Transfusi Darah, Aman Enggak Ya?

By Astri Soeparyono, Rabu, 13 Februari 2013 | 16:00 WIB
Transfusi Darah, Aman Enggak Ya? (Astri Soeparyono)

Sekantong darah bisa menyelamatkan nyawa manusia. Sayangnya, enggak semua transfusi darah di Indonesia ini aman. Masih ada kantong-kantong darah yang terinfeksi virus. Setiap tahunnya, ada kasus infeksi HIV pada 160.000, 16 juta infeksi Hepatitis B, dan 5 juta infeksi Hepatitis C  pada pasien baru yang disebabkan oleh transfusi darah.

Darah yang didistribusikan ke berbagai kota dan rumah sakit, sebelumnya sudah melewati proses skrining darah dengan metode serologi. Hal itu dilakukan buat mengecek apakah darah aman dari tiga virus yang ditularkan lewat darah, seperti Hepatitis B, Hepatitis C, dan HIV. Tapi, metode ini punya kelemahan. Dengan metode ini, diperlukan waktu dua bulan setelah darah terinfeksi, untuk mendeteksi antibodi Hepatitis C.

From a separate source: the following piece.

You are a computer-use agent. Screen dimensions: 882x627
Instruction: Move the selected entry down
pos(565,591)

Metode itu memang tak sepenuhnya menjamin keamanan transfusi darah. Negara lain seperti Thailand dan Malaysia, sudah menambahkan metode Pengujian Asam Nukleat atau Nucleic Acid Testing (NAT). Dengan metode itu, infeksi virus dapat dideteksi dalam waktu kurun lima hari. Teknologi itu sudah diterapkan di delapan kota di Indonesia, yaitu Jakarta, Bandung, Surabaya, Semarang, Solo, Denpasar, dan Makassar. Jumlah itu hanya mampu meng-skrining 7% dari total donasi darah di Indonesia. Padahal di Thailand sudah mencapai angka 83%, lho.

"Sampai saat ini, sosialisasi produk skrining ini masih berjalan. Kami juga bekerjasama dengan Departemen Kesehatan dan Kementrian Kesehatan untuk subsidi bagi yang sering menerima transfusi darah. Kami melakukannya secara berkesinambungan," ujar Srinivasan Madabushi, Head of Diagnostic PT Novartis Indonesia, perusahaan yang memroduksi alat itu, dalam Sarasehan SEHATi, di PT Sandoz Indonesia, Pasar Rebo, Jakarta Selatan, Rabu (13/2) siang.

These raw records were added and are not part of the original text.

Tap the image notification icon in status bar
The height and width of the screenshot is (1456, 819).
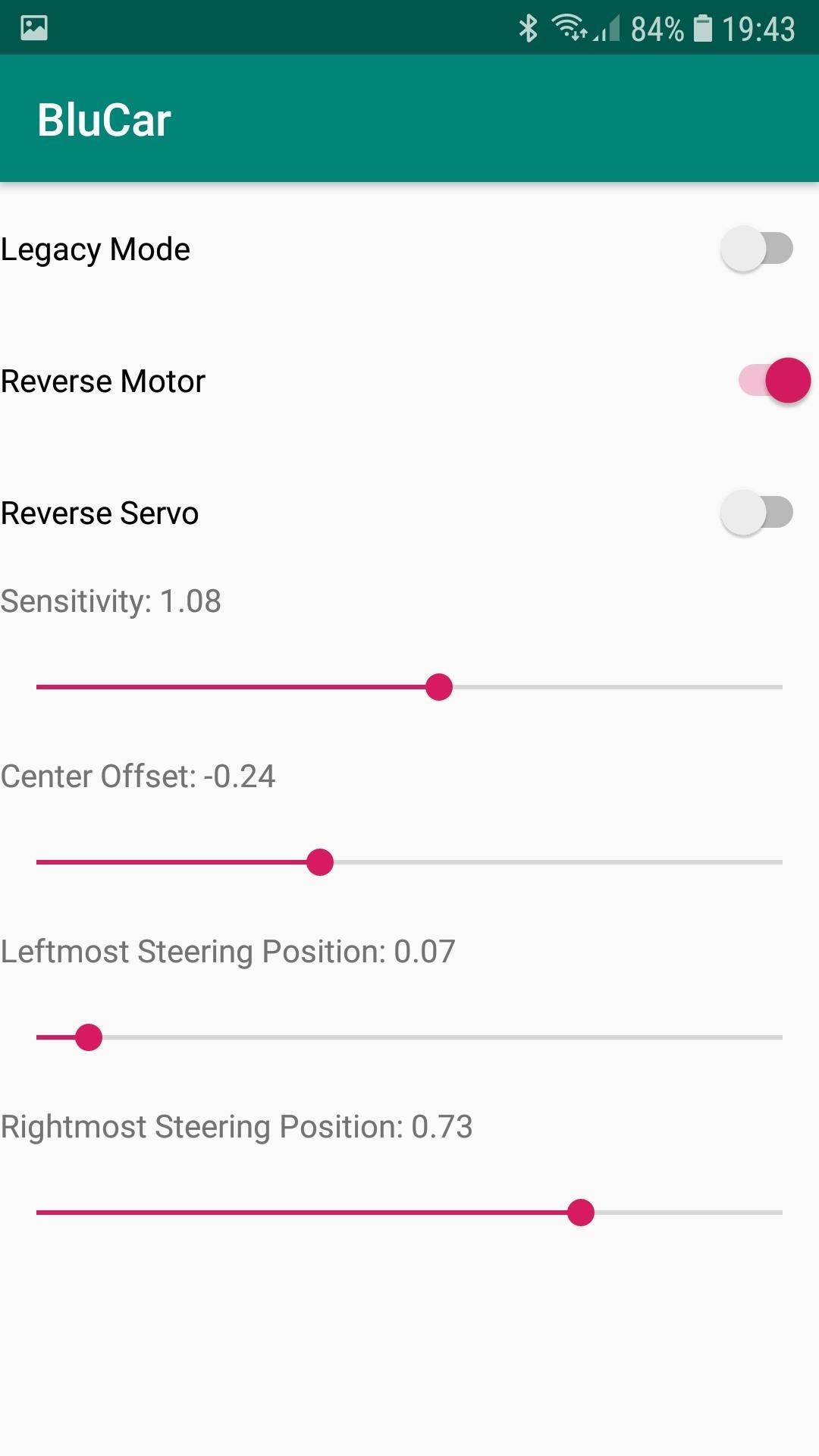coord(34,28)
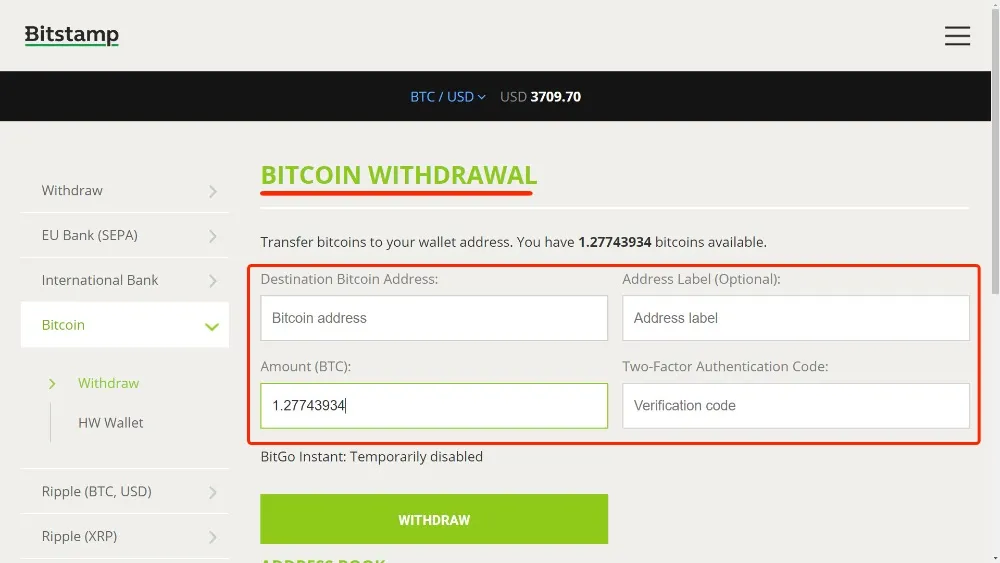Open the BTC / USD pair dropdown
The image size is (1000, 563).
click(x=448, y=97)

Kita enggak perlu khawatir berlebihan soal transfusi darah yang aman. Selain metode NAT sedang diterapkan secara bertahap di Indonesia, PMI juga enggak tinggal diam. Mereka selalu memberikan kuisioner terlebih dulu kepada calon pendonor. Kemungkinan terinfeksi virus juga bisa dilihat dari riwayat kesehatan calon pendonor, yang ada dalam kuisioner itu.

Kantong darah yang sudah pasti terinfeksi virus, enggak lantas didistribusikan dan digunakan, kok. Kantong-kantong itu dimusnahkan dan enggak pernah dipakai. Selain itu, PMI juga bakal ngasih tau ke pendonor yang darahnya terinfeksi, buat melakukan pemeriksaan lebih lanjut.